The 23rd Wassenaar Plenary session held in Vienna on December 6-7, chaired by Permanent Representative of France to the UN Jean-Louis Falconi, concluded with the admission of India into the club of Participating States (PSs). This important decision confirmed India’s progress in meeting membership criteria.
The Wassenaar Arrangement has been established in 1996 to contribute to regional and international security and stability, by promoting transparency and greater responsibility in transfers of conventional arms and dual-use go ods and technologies. The PSs are the world’s leading producers of advanced military capability, most of whom are industrial and technology partners with the US and its defence industries.
The PSs have agreed to maintain national export controls on items included in the Wassanaar Arrangement control lists (wassenaar. org/). These controls are implemented via national legislation and are guided by agreed-to best practices and guidelines.

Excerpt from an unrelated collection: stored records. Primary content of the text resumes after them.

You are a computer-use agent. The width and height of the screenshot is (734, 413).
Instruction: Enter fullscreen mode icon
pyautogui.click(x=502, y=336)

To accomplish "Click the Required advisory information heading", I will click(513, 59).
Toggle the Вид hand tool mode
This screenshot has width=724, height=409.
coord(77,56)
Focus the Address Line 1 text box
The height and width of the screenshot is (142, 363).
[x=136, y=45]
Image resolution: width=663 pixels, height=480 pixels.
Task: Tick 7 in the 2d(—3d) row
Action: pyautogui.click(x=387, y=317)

All PSs have agreed to report on transfers and denials of specified controlled items to destinations outside the Arrangement, and to exchange information on sensitive dual-use goods and technologies. The Wassenaar Arrangement organisation seeks to complement other multilateral control regimes such as the Missile Technology Control Regime (MTCR) and the Nuclear Suppliers Group (NSG). Accordingly, it pursues regular technical-level dialogue with these regimes to optimise national expertise and avoid duplication.
By joining Wassenaar, India has joined a global regime of nations that produce advanced capabilities and agree to prevent the transfer of military equipment that they develop and produce to terrorist groups and organisations, as well as to individual terrorists. Most PSs and their domestic industries contribute to the US military-industrial complex as partners with US industries. These partnerships are critical in advancing our development and production of cutting edge capabilities.
Having in place government policies and procedures, such as those agreed to within this regime, enable industrial relationships. India will soon see the benefit of its membership in relation to enhancing its indigenous defence research and manufacturing efforts.
Notably, as a member of the PSs, further progress on the levels of US technology that can be shared with India, and India’s ability to be a significant defence exporter, will be seen. The Government of India should be commended on this transformational development, which can be seen as a crucial building block for to the enhancement of India’s indigenous defence manufacturing goals. US industry looks forward to advancing industrial partnerships with India’s defence sector.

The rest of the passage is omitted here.